"Satu kekeliruan dan kejahatan mengabaikan nasib buruh dan kaum pekerja dengan memaksakan revisi UU PPP Nomor 15 Tahun 2019 yang bukan merupakan putusan MK yang memerintahkan perbaikan UU Nomor 11 Tahun 2020 Tentang Cipta Kerja, jelasnya.
"Apalagi tujuan utama revisi UU PPP itu hanya untuk melegitimasi cara omnibus atau cara sapu jagad dalam pembahasan UU Cipta Kerja agar terkesan telah mematuh putusan MK nomor 91/PUU-XVIII/2020 akibat gugatan buruh terhadap UU Cipta Kerja.
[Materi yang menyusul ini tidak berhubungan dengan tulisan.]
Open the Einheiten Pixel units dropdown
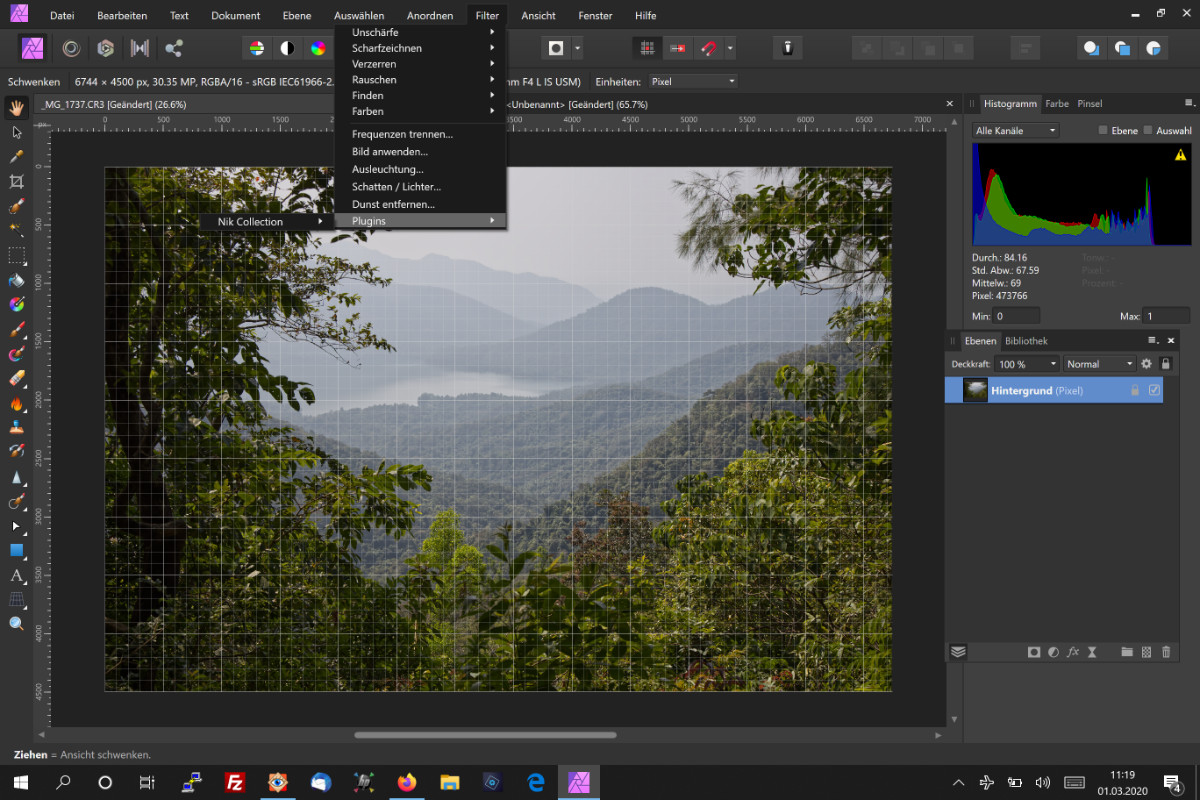The height and width of the screenshot is (800, 1200). coord(692,81)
Ini seperti cara pintas potong jalan agar cepat sampai ke tujuan namun melanggar rambu lalu lintas," timpalnya.
Sahat juga menjelaskan, jika DPR dan pemerintah mau berbesar hati dan tak arogan, perintah MK agar mempertimbangkan keseimbangan antara syarat pembentukan sebuah undang-undang yang harus dipenuhi sebagai syarat formil guna mendapatkan undang-undang yang memenuhi unsur kepastian hukum serta kemanfaatan dan keadilan dalam UU Cipta Kerja, seharusnya mempertimbangkan tujuan strategis dari dibentuknya UU Cipta Kerja.
"Bukan sekedar pertimbangan agar investor bisa lekas masuk ke Indonesia mengejar target pertumbuhan ekonomi dengan alasan ekonomi terpuruk dampak Covid-19," ungkapnya.
Pemerintah dan DPR, ujar Sahat, diperintahkan MK menyusun kembali UU Cipta Kerja sesuai dengan asas pembentukan perundang-undangan serta membuka seluas-luasnya partisipasi masyarakat yang mengkritisi dan memberikan masukan terhadap revisi UU Cipta Kerja.